## Requirements
**a.** According to the braking-distance excerpt, which equation supplies the polynomial angle-to-load mapping used to estimate real-time axle loads?
**b.** Repeat the braking-distance excerpt word for word from "Dynamic Axle-Load Features" to "in multi-axle trucks.".

Figure 4 illustrates the overall AI-enhanced prediction pipeline and conceptual framework of the proposed method, rather than individual braking-signal waveforms. The figure summarizes the end-to-end implementation flow from multi-sensor inputs through preprocessing, physics-informed feature construction, hybrid dataset integration, and machine-learning-based braking-distance prediction.

Figure 4 summarizes this structured pipeline and supports reproducibility of the proposed AI-enhanced prediction framework.

2.6.1. Input Feature Set Construction

The predictive model uses a hybrid feature set constructed from real-vehicle measurements and ASM-based virtual scenarios. The following variables were selected based on physical relevance and empirical sensitivity analysis:

(i)

Vehicle Kinematic Features

• Initial vehicle speed $v_0$
• Mean deceleration during the first 0.5 s of braking
• Peak deceleration $a_{peak}$

(ii)

Dynamic Axle-Load Features

Real-time axle loads were estimated using the polynomial angle-to-load mapping in Equation (12). The following dynamic descriptors were computed for Axles 1–4:

• • Static axle load $W_{i,static}$
  • Instantaneous dynamic load $W_i\left(t\right)$
  • Load variation index $\Delta W_i=\max \left(W_i\right)-\min \left(W_i\right)$
  • Load-rate descriptor ${\dot{W}}_i\left(t\right)$ during the first 0.3 s of braking

These variables quantify dynamic load transfer, suspension compliance, and inter-axle interactions, which are known to influence braking performance in multi-axle trucks.

(iii)

Road-Friction Features

Using the fused friction estimator in Equation (16), three friction-related inputs were constructed:

• • Estimated friction coefficient $\widehat{\mu }$
  • Variance of optical reflectance during pre-braking roll-out
  • Slip-ratio-derived adhesion index ${\mu }_{slip}$

(iv)

Road-Surface and Gradient Descriptors

Although the test road exhibited negligible grade, the grade and micro-texture parameters from ASM simulations were included to generalize the model:

• • Longitudinal road grade $g$
  • ISO 8608 texture parameter $\lambda$

(v)

## Given data

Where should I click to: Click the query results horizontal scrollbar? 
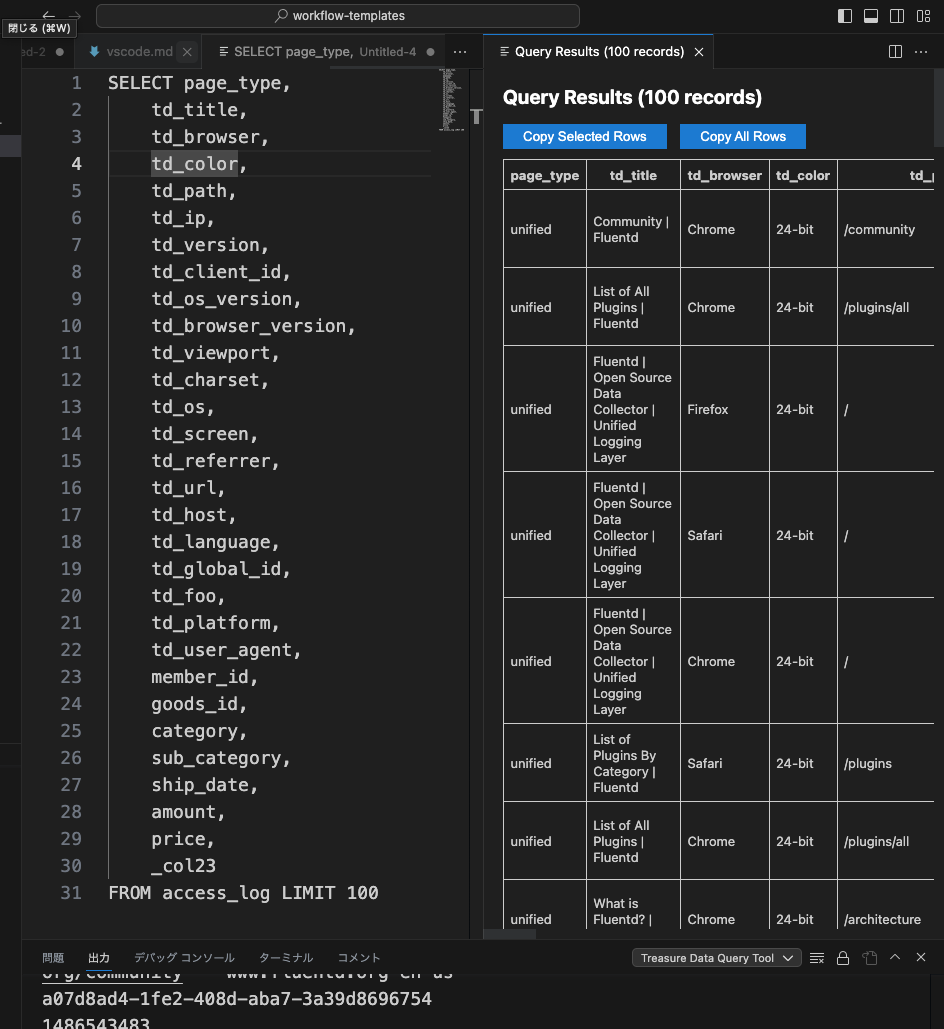(510, 934)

## Expected answers
**a.** Equation (12)

**b.**
Dynamic Axle-Load Features

Real-time axle loads were estimated using the polynomial angle-to-load mapping in Equation (12). The following dynamic descriptors were computed for Axles 1–4:

• • Static axle load $W_{i,static}$
  • Instantaneous dynamic load $W_i\left(t\right)$
  • Load variation index $\Delta W_i=\max \left(W_i\right)-\min \left(W_i\right)$
  • Load-rate descriptor ${\dot{W}}_i\left(t\right)$ during the first 0.3 s of braking

These variables quantify dynamic load transfer, suspension compliance, and inter-axle interactions, which are known to influence braking performance in multi-axle trucks.